2004-06-02 18:01:21

by Andi Kleen

[permalink] [raw]
Subject: Re: GART Error 11

Arthur Perry <[email protected]> writes:

> Hello,
>
> Oops. Sorry I have made a mistake in all of my statements below.
> It was after 5pm yesterday, and it was a long day...
> It's not offset 0x44 that we are interested in.
> My listings were at offset 0x48, which is MCA NB Status Low Register.
> Sorry, did not mean to confuse anybody.

I would recommend to just read the MC* MSRs via /dev/msr.
Accessing the northbridge directly for MCE information has various
quirks and i removed that completely in the 2.6 driver.
They contain the same information.

-Andi


2004-06-02 18:34:44

by Arthur Perry

[permalink] [raw]
Subject: Re: GART Error 11

Thanks Andi!
I did not realize there were quirks associated with reading this right from pci config space.

Perhaps someone can tell me this:
Does anybody know if there is any documented information about the differences between agp driver version 0.99 and 0.100?
I know I can just read the source, but there must be list of known bugs and what has been addressed by the newer version, right?

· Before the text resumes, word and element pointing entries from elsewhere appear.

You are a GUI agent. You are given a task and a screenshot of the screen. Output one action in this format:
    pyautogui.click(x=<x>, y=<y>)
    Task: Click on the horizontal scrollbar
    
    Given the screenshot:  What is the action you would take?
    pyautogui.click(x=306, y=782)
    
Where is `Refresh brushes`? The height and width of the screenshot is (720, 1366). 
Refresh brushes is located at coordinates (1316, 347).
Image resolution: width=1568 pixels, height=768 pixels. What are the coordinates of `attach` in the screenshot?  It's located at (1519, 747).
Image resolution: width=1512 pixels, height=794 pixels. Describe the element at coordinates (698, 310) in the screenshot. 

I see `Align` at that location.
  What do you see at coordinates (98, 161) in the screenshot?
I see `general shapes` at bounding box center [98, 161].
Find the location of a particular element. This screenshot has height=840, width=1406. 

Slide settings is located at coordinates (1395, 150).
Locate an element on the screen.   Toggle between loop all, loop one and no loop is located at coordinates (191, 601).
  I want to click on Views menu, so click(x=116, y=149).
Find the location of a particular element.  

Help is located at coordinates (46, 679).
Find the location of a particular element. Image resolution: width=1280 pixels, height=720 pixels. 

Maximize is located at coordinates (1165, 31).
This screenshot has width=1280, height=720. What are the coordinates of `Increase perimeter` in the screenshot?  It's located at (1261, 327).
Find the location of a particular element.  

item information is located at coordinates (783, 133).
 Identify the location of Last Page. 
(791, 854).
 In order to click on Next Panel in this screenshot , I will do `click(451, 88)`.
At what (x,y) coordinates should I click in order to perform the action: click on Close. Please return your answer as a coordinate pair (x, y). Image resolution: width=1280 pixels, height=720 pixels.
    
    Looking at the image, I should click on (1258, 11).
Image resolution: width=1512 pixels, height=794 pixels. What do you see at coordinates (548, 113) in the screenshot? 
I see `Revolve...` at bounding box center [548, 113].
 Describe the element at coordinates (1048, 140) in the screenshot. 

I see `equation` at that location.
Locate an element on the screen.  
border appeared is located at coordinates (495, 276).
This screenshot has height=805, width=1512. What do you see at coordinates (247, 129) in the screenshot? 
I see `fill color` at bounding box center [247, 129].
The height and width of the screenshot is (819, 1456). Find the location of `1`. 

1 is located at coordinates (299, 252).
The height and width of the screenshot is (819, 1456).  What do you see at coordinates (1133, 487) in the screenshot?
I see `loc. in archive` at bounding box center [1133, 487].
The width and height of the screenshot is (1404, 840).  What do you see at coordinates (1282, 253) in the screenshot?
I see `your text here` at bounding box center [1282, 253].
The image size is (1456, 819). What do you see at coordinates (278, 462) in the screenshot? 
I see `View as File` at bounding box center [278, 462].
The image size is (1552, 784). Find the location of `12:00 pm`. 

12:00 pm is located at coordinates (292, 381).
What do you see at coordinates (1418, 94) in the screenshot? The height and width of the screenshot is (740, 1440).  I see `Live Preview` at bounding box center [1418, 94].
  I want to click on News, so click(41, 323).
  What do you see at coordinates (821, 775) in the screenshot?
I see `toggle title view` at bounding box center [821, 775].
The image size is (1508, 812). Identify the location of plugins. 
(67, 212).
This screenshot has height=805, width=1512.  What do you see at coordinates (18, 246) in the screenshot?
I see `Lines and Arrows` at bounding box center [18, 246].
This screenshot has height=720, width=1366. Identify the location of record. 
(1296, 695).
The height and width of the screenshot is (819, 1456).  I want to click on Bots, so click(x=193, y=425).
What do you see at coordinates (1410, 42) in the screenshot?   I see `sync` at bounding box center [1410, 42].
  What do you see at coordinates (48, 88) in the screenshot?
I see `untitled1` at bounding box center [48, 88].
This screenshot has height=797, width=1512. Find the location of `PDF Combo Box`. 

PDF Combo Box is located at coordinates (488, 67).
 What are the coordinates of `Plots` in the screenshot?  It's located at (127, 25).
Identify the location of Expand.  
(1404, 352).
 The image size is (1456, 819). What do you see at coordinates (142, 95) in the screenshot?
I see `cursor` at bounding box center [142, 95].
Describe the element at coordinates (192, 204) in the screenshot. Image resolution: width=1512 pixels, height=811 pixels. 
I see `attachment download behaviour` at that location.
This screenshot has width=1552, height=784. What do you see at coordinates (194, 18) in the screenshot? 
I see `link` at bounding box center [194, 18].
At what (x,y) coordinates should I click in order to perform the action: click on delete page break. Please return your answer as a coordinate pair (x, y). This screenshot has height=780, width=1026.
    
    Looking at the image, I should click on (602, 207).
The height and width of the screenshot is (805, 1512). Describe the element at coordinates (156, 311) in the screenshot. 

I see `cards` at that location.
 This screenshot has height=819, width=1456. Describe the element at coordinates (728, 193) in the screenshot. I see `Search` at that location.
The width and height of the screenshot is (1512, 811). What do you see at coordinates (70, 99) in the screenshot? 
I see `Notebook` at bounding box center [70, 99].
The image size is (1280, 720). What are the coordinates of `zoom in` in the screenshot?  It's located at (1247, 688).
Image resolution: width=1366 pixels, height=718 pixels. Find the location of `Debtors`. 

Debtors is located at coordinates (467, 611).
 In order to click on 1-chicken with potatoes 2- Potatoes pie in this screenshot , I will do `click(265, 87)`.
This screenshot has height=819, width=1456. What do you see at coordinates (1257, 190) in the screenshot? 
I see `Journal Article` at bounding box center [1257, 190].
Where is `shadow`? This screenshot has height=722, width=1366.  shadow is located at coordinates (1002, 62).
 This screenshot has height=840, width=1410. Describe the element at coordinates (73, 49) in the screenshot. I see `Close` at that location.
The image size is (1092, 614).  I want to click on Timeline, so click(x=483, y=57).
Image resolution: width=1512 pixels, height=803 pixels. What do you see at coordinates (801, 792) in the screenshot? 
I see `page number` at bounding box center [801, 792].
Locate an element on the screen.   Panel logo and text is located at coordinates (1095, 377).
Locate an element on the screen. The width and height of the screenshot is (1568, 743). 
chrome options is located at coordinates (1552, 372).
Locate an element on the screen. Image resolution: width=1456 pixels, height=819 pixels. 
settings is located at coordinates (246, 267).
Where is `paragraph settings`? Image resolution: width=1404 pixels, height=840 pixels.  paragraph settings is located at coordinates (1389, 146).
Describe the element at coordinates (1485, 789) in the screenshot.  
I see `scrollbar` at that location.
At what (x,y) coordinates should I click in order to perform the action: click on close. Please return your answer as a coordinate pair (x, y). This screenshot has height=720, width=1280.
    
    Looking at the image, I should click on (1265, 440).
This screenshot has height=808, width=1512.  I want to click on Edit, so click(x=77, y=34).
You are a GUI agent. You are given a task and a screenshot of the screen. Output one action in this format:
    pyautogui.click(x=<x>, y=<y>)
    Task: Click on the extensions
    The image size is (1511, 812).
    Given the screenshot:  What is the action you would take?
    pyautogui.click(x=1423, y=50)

The reason why I ask is that both RedHat and SuSE are using 0.99 agp driver still..
RedHat Enterprise 3.0 's 2.4.21-9.0.1EL kernel and SuSE's 2.4.19 kernel have this in common, and I am seeing such gart errors only with their kernels.
The mainline kernel 2.4.27-pre4 using gart 0.100 does not produce this failure condition.

Please let me know if I am going in the wrong direction, but I am going to patch RedHat's kernel with the agp 0.100 driver and see if the problem does indeed go away.
I'll do the same with SuSE.
If this is the case, then I have found root cause of this particular problem, and I can then address it to the specific distributors.

Thanks!
Best Regards,
Arthur Perry


On Wed, 2 Jun 2004, Andi Kleen wrote:

> Arthur Perry <[email protected]> writes:
>
> > Hello,
> >
> > Oops. Sorry I have made a mistake in all of my statements below.
> > It was after 5pm yesterday, and it was a long day...
> > It's not offset 0x44 that we are interested in.
> > My listings were at offset 0x48, which is MCA NB Status Low Register.
> > Sorry, did not mean to confuse anybody.
>
> I would recommend to just read the MC* MSRs via /dev/msr.
> Accessing the northbridge directly for MCE information has various
> quirks and i removed that completely in the 2.6 driver.
> They contain the same information.
>
> -Andi
>
> -
> To unsubscribe from this list: send the line "unsubscribe linux-kernel" in
> the body of a message to [email protected]
> More majordomo info at http://vger.kernel.org/majordomo-info.html
> Please read the FAQ at http://www.tux.org/lkml/
>

2004-06-02 19:48:40

by Andi Kleen

[permalink] [raw]
Subject: Re: GART Error 11

On Wed, Jun 02, 2004 at 02:35:33PM -0400, Arthur Perry wrote:
> Thanks Andi!
> I did not realize there were quirks associated with reading this right from pci config space.
>
> Perhaps someone can tell me this:
> Does anybody know if there is any documented information about the differences between agp driver version 0.99 and 0.100?
> I know I can just read the source, but there must be list of known bugs and what has been addressed by the newer version, right?

You can read the bitkeeper logs at http://linux.bkbits.net
for the file in question.

Version numbers for kernel subsystems are often meaningless
because there are lots of changes without version number changes.


> The reason why I ask is that both RedHat and SuSE are using 0.99 agp driver still..
> RedHat Enterprise 3.0 's 2.4.21-9.0.1EL kernel and SuSE's 2.4.19 kernel have this in common, and I am seeing such gart errors only with their kernels.

Don't use the 2.4.19 kernel, use the SLES8-SP3 kernel. It will likely
fix this, there was a fix in this area, which also got into 2.4 mainline.
I don't know about RH kernels.

-Andi